— Requirements —
Write out each line of the material below as a JSON list of strings, one string per line, skipping blank lines and leaving out the pictures.

<<<<

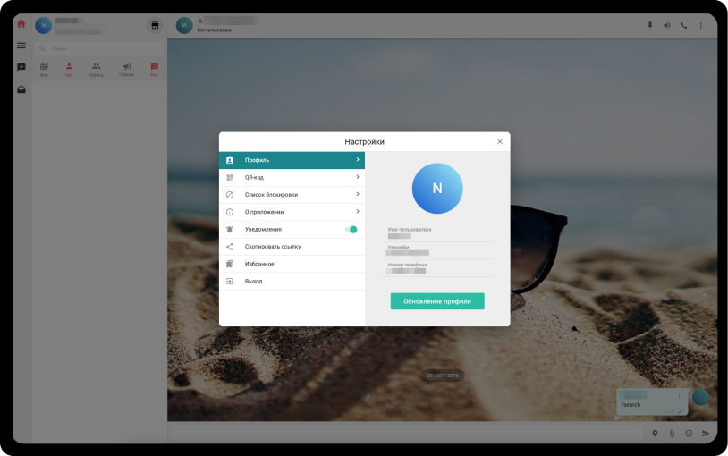Mute chat with the speaker icon

[x=667, y=25]
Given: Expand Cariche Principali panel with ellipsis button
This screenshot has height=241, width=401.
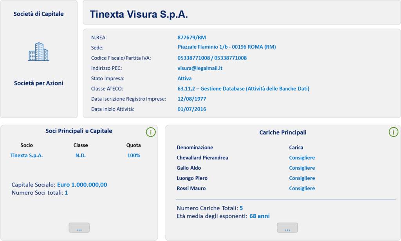Looking at the screenshot, I should pyautogui.click(x=287, y=228).
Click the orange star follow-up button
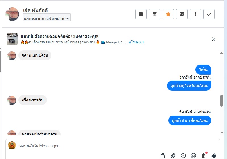Screen dimensions: 227x159 pyautogui.click(x=168, y=14)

>>>>

— Exercise output —
[
  "Mute chat with the speaker icon",
  "[x=667, y=25]",
  "Given: Expand Cariche Principali panel with ellipsis button",
  "This screenshot has height=241, width=401.",
  "Looking at the screenshot, I should pyautogui.click(x=287, y=228).",
  "Click the orange star follow-up button",
  "Screen dimensions: 227x159 pyautogui.click(x=168, y=14)"
]